We have previously shown in a glucose-responsive insulin-secreting beta-cell line (HIT cells) that a cell membrane-depolarizing concentration of K+ causes an influx of extracellular Ca2+ that elevates the free cytosolic Ca2+ concentration ([Ca2+]i) and activates insulin secretion. To identify the cellular mechanisms that couple Ca2+ influx to exocytosis, studies of protein phosphorylation were conducted. HIT cells were loaded with 32P and stimulated with either 40 mM K+ or 19.4 mM glucose, both of which trigger the immediate release of insulin.
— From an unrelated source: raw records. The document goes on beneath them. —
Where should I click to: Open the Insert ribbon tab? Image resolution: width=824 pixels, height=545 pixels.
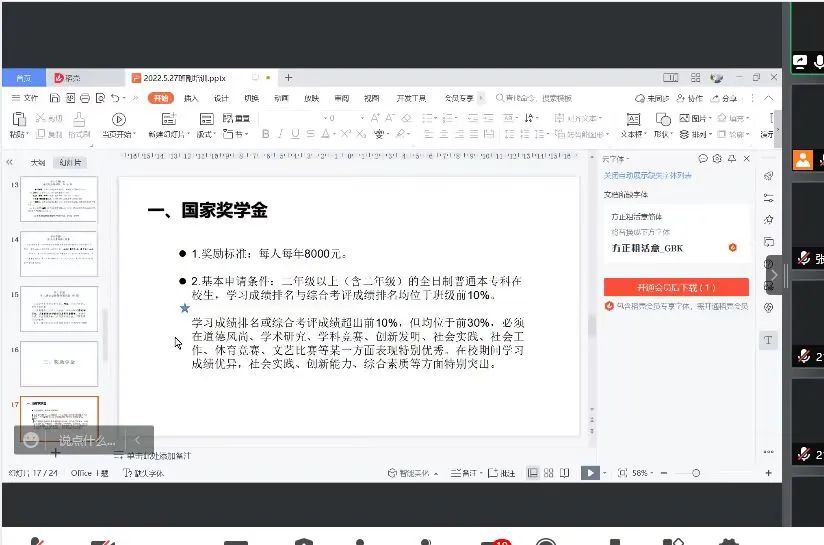pos(191,98)
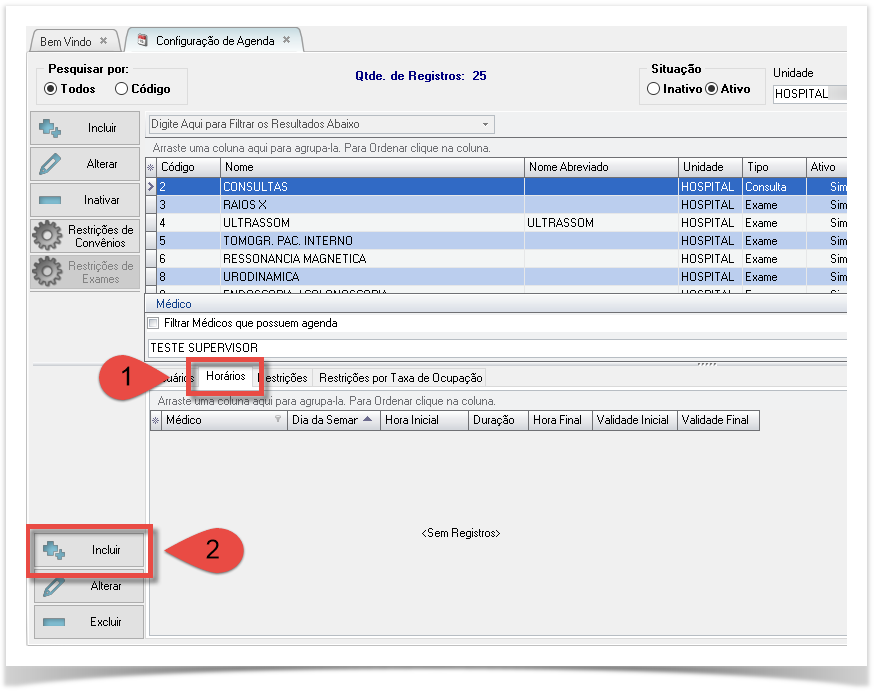Viewport: 881px width, 695px height.
Task: Select the Todos radio button
Action: point(51,89)
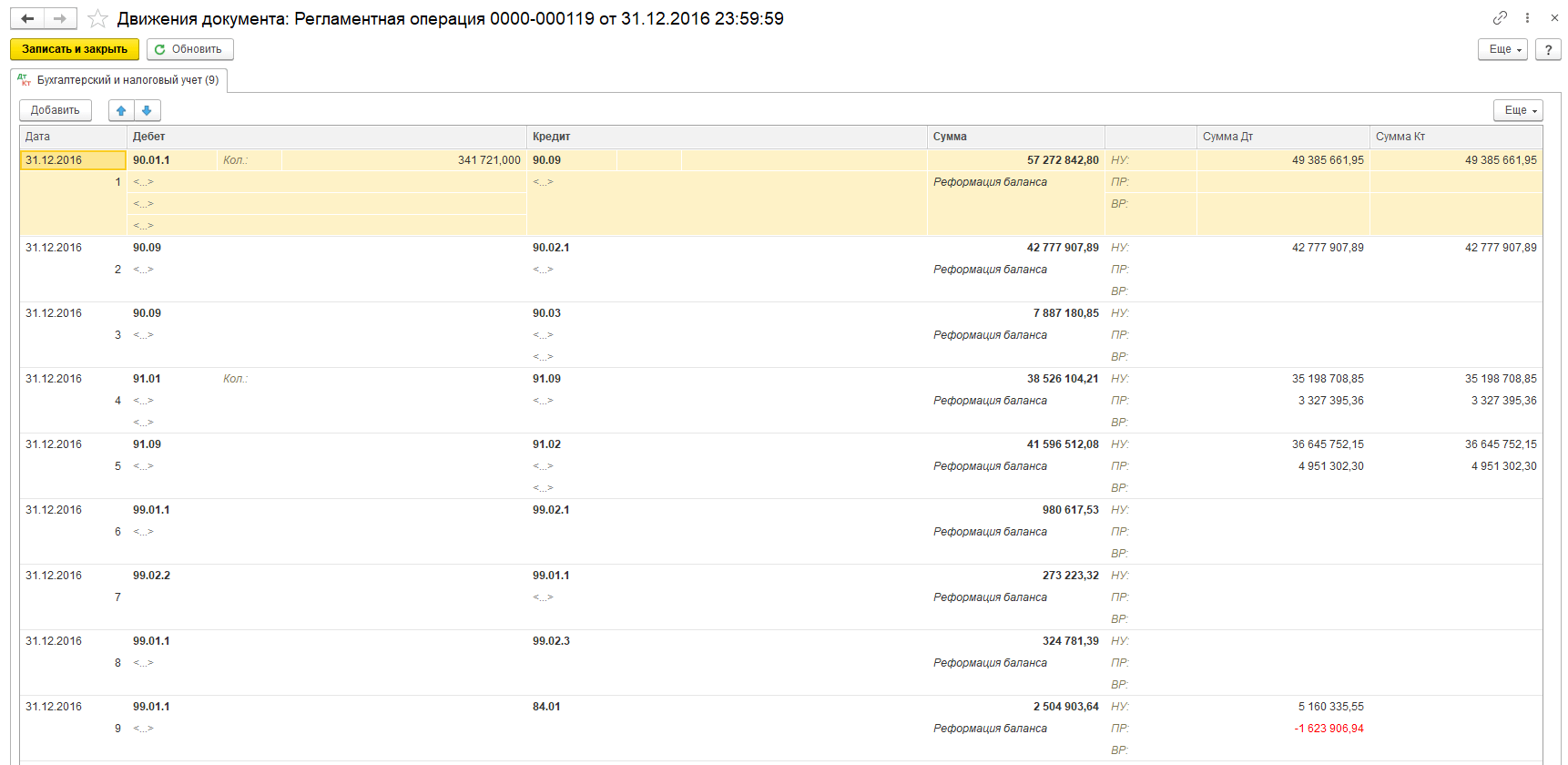The image size is (1568, 765).
Task: Click the Сумма column header
Action: (950, 137)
Phosphoproteins were examined with two-dimensional polyacrylamide gel electrophoresis and autoradiography. With addition of 40 mM K+, after the rise in [Ca2+]i, proteins of Mr 17,500, 20,000, and 24,000 were rapidly and specifically phosphorylated. The 17,000-Mr protein showed maximum phosphorylation by 1 min, whereas phosphorylation of the 24,000- and 20,000-Mr proteins continued to increase at 5 min. Despite stimulating the immediate release of insulin, high glucose did not result in a change in [Ca2+]i or the phosphorylation of the three Ca2+-dependent phosphoproteins. Insulin secretion, the increase in [Ca2+]i, and phosphorylation of the proteins by 40 mM K+ was inhibited by 100 microM verapamil, an organic Ca2+-channel-blocking drug. The rapid phosphorylation of three proteins, after a rise in [Ca2+]i and the coordinate inhibition of insulin secretion and phosphorylation, are consistent with the hypothesis that Ca2+ enters the beta-cell through voltage-dependent Ca2+ channels, regulating insulin release by effects on protein phosphorylation. However, glucose activates the immediate release of insulin by another, as yet undefined, mechanism.